* [Your goal] When you reach the line containing "Task: Click Remove" in the data below, begin returning lines exactly as written, and stop once the line containing "Screen dimensions: 706x616" has been returned.

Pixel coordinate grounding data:

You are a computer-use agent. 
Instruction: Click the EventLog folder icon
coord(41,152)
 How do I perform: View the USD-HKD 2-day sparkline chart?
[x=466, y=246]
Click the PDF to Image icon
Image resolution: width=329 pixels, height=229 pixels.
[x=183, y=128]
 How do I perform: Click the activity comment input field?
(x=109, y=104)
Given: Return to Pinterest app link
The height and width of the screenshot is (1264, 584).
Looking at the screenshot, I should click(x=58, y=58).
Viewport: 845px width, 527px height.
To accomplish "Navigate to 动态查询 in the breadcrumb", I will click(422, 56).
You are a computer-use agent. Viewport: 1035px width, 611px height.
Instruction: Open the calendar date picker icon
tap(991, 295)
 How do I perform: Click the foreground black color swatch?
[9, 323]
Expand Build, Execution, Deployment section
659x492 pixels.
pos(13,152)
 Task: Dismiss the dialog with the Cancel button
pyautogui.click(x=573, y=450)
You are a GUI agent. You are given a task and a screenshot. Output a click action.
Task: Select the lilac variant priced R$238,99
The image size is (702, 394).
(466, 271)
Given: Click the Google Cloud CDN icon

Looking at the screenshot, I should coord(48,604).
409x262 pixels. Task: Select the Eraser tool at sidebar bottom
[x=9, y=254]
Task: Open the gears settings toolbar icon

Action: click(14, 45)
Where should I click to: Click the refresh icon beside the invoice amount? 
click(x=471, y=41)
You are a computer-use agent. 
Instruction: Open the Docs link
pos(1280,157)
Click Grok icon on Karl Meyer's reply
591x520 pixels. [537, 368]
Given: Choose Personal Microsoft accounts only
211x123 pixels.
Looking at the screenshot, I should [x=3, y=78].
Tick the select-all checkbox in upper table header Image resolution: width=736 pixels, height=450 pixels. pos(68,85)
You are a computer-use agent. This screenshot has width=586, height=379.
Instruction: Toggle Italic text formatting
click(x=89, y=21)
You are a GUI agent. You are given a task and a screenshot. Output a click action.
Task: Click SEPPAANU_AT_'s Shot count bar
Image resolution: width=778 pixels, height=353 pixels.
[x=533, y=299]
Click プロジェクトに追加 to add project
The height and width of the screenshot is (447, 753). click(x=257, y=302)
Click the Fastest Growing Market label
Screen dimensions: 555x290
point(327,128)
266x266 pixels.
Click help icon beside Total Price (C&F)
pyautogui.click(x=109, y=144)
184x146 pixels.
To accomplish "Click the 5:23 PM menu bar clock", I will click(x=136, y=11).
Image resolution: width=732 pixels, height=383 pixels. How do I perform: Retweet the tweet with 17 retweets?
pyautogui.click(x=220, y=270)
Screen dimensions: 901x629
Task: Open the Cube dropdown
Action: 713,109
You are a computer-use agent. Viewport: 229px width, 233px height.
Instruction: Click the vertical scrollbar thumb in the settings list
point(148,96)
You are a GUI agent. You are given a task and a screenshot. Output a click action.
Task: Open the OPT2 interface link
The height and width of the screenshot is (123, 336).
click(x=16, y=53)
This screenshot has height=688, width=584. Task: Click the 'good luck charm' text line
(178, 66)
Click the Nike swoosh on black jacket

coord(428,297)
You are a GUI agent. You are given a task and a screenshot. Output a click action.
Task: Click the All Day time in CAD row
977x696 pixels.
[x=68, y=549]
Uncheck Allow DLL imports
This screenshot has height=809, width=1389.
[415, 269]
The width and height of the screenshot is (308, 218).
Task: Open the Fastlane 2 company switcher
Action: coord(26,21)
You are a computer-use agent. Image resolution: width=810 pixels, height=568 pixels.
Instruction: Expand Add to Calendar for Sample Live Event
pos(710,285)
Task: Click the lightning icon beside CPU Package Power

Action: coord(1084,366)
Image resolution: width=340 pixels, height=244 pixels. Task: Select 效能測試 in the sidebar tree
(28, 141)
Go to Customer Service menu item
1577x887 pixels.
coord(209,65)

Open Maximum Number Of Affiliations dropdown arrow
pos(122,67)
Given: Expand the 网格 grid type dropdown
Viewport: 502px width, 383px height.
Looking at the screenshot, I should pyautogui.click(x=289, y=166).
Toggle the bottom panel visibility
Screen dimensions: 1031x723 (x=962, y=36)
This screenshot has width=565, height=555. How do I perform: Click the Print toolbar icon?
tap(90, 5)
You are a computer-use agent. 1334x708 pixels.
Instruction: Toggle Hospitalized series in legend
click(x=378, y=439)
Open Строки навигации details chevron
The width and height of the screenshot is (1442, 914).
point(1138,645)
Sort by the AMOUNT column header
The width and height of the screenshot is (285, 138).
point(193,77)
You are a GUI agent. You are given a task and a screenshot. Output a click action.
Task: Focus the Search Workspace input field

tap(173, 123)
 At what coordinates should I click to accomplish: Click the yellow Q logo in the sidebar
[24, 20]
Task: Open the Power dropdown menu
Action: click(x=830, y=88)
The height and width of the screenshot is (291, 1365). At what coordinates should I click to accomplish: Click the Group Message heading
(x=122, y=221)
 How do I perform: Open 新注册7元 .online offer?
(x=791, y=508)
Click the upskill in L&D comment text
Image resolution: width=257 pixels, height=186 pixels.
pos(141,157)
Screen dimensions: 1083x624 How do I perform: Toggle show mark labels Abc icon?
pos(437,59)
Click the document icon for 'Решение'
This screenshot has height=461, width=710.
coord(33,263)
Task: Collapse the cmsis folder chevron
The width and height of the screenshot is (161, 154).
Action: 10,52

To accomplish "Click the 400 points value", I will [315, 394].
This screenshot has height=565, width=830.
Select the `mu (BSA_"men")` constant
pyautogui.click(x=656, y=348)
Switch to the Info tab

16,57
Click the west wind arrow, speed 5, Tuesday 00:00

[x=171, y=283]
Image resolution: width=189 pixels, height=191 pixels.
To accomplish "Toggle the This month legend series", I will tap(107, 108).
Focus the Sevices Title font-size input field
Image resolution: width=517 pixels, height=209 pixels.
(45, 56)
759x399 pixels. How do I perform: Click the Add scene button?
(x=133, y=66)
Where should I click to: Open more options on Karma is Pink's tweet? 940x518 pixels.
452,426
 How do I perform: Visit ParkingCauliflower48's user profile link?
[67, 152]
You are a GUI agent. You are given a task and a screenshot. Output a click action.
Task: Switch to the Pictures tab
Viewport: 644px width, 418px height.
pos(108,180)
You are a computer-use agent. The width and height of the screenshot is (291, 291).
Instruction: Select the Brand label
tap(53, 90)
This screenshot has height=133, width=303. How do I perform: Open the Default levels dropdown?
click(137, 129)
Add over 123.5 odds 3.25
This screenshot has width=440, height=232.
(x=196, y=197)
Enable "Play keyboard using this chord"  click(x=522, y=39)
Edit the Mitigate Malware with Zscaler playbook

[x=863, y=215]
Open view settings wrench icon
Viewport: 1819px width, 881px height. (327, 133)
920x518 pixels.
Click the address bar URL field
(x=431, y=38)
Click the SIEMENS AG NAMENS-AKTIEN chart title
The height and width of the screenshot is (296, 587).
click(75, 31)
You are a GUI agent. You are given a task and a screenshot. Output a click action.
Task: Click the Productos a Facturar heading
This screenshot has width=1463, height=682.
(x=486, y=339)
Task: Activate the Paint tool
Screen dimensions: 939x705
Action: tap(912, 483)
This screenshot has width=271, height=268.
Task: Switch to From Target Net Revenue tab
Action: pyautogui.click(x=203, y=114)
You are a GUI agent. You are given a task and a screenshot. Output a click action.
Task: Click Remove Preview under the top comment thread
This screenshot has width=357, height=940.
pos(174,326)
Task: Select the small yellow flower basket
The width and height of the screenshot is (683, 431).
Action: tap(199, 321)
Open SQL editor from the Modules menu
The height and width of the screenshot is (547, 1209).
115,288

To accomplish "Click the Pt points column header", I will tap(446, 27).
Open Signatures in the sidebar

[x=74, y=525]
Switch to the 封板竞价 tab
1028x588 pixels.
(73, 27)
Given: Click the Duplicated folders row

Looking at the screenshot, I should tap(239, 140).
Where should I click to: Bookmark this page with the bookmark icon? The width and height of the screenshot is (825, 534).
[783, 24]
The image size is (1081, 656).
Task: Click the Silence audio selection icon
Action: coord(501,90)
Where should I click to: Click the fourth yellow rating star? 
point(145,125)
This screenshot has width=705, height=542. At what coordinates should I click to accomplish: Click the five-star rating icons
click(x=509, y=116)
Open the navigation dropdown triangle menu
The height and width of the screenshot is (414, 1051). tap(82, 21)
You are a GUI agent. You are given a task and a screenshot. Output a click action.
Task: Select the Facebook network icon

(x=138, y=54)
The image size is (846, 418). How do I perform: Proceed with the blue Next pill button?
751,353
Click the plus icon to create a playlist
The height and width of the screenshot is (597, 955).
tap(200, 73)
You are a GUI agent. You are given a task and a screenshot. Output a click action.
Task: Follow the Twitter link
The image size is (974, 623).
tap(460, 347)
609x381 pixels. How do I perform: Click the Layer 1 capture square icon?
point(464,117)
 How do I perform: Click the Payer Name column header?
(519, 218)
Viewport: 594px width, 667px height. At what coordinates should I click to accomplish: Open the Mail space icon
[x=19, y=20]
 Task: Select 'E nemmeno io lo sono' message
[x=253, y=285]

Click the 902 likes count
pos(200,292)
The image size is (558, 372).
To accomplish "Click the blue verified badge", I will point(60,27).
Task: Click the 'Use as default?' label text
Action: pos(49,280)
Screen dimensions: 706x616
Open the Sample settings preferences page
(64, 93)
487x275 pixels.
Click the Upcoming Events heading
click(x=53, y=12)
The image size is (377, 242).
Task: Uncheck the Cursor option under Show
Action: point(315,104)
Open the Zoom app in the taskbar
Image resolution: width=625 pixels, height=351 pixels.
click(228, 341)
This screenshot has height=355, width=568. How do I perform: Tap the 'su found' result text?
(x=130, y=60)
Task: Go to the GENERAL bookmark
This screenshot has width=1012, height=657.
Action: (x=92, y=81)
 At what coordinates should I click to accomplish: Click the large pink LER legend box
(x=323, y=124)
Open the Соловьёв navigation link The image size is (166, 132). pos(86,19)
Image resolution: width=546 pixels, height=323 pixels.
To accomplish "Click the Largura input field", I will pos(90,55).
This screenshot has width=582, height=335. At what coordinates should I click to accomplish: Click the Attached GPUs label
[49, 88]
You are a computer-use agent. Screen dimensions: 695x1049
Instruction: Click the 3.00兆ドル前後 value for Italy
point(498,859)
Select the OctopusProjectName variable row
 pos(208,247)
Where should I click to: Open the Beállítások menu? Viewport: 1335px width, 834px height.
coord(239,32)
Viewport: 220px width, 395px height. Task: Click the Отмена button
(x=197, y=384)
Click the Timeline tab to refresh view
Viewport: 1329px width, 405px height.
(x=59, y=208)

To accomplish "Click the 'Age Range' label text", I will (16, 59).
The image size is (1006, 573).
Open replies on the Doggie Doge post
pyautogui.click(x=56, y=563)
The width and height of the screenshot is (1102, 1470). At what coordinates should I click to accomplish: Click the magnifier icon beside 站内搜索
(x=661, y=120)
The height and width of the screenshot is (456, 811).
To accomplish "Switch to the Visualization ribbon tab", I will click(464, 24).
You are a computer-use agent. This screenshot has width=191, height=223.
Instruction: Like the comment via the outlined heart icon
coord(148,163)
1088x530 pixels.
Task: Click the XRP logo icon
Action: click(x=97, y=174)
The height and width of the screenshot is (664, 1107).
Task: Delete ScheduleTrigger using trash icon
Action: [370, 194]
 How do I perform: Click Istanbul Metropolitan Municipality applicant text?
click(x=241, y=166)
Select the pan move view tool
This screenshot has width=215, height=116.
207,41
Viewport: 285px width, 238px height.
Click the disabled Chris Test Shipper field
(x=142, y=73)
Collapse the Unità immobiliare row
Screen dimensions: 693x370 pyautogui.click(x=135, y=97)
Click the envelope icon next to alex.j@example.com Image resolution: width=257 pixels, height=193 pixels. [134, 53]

* [Answer to the exercise]
Task: Click Remove Preview under the top comment thread
This screenshot has width=357, height=940.
pos(174,326)
Task: Select the small yellow flower basket
The width and height of the screenshot is (683, 431).
Action: tap(199, 321)
Open SQL editor from the Modules menu
The height and width of the screenshot is (547, 1209).
115,288

To accomplish "Click the Pt points column header", I will tap(446, 27).
Open Signatures in the sidebar

[x=74, y=525]
Switch to the 封板竞价 tab
1028x588 pixels.
(73, 27)
Given: Click the Duplicated folders row

Looking at the screenshot, I should tap(239, 140).
Where should I click to: Bookmark this page with the bookmark icon? The width and height of the screenshot is (825, 534).
[783, 24]
The image size is (1081, 656).
Task: Click the Silence audio selection icon
Action: coord(501,90)
Where should I click to: Click the fourth yellow rating star? 
point(145,125)
This screenshot has width=705, height=542. At what coordinates should I click to accomplish: Click the five-star rating icons
click(x=509, y=116)
Open the navigation dropdown triangle menu
The height and width of the screenshot is (414, 1051). tap(82, 21)
You are a GUI agent. You are given a task and a screenshot. Output a click action.
Task: Select the Facebook network icon

(x=138, y=54)
The image size is (846, 418). How do I perform: Proceed with the blue Next pill button?
751,353
Click the plus icon to create a playlist
The height and width of the screenshot is (597, 955).
tap(200, 73)
You are a GUI agent. You are given a task and a screenshot. Output a click action.
Task: Follow the Twitter link
The image size is (974, 623).
tap(460, 347)
609x381 pixels. How do I perform: Click the Layer 1 capture square icon?
point(464,117)
 How do I perform: Click the Payer Name column header?
(519, 218)
Viewport: 594px width, 667px height. At what coordinates should I click to accomplish: Open the Mail space icon
[x=19, y=20]
 Task: Select 'E nemmeno io lo sono' message
[x=253, y=285]

Click the 902 likes count
pos(200,292)
The image size is (558, 372).
To accomplish "Click the blue verified badge", I will point(60,27).
Task: Click the 'Use as default?' label text
Action: pos(49,280)
Screen dimensions: 706x616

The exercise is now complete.